Exercise.
From the first line of the data through the line containing "Collapse the Integrations", return each line exactly.
##########
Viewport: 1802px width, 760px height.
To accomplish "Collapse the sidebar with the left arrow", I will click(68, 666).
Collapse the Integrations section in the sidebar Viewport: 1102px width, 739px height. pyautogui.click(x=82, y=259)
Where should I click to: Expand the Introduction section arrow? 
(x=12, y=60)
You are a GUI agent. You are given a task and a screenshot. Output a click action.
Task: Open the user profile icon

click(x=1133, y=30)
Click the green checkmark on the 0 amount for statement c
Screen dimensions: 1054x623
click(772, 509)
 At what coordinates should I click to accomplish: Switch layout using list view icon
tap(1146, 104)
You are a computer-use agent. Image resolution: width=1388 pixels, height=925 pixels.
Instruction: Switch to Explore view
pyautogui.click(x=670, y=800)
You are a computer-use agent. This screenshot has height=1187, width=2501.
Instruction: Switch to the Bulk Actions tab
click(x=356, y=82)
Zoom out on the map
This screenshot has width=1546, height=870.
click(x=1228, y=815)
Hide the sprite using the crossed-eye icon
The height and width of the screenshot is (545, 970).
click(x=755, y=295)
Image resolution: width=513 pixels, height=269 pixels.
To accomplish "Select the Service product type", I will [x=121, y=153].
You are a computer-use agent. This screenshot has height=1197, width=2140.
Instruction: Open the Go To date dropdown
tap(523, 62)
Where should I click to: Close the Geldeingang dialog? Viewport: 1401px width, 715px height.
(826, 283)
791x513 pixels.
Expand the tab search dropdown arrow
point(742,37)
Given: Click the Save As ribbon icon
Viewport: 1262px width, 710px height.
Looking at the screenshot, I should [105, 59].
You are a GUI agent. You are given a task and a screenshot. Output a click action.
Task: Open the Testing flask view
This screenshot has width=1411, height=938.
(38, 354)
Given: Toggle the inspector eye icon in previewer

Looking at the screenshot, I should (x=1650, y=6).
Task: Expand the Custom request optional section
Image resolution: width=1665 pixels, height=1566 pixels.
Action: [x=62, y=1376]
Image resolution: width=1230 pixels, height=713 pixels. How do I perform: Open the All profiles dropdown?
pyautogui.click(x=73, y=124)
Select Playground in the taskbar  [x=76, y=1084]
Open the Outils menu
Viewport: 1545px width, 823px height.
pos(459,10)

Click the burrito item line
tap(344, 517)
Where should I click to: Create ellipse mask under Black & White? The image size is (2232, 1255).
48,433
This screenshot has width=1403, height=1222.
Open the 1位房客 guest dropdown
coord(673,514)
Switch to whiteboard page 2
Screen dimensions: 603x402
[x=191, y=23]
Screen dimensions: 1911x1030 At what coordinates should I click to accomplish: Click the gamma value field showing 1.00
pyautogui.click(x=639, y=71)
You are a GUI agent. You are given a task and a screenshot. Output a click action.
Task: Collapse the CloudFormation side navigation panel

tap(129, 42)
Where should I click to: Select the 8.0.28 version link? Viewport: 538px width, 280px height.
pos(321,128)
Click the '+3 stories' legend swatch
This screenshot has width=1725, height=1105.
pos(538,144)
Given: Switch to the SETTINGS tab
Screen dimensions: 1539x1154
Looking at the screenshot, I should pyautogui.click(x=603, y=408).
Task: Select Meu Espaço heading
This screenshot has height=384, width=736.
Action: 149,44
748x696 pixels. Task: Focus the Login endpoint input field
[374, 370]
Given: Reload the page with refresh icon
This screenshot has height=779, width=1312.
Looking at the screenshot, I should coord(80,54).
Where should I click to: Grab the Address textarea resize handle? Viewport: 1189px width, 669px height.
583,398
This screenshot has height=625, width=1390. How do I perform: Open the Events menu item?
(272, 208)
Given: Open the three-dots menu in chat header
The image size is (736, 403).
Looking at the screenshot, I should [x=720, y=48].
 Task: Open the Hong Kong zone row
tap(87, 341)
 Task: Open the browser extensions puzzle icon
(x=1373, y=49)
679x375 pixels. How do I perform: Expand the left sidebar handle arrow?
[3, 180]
##########
Result.
Viewport: 1802px width, 760px height.
To accomplish "Collapse the sidebar with the left arrow", I will click(68, 666).
Collapse the Integrations section in the sidebar Viewport: 1102px width, 739px height. pyautogui.click(x=82, y=259)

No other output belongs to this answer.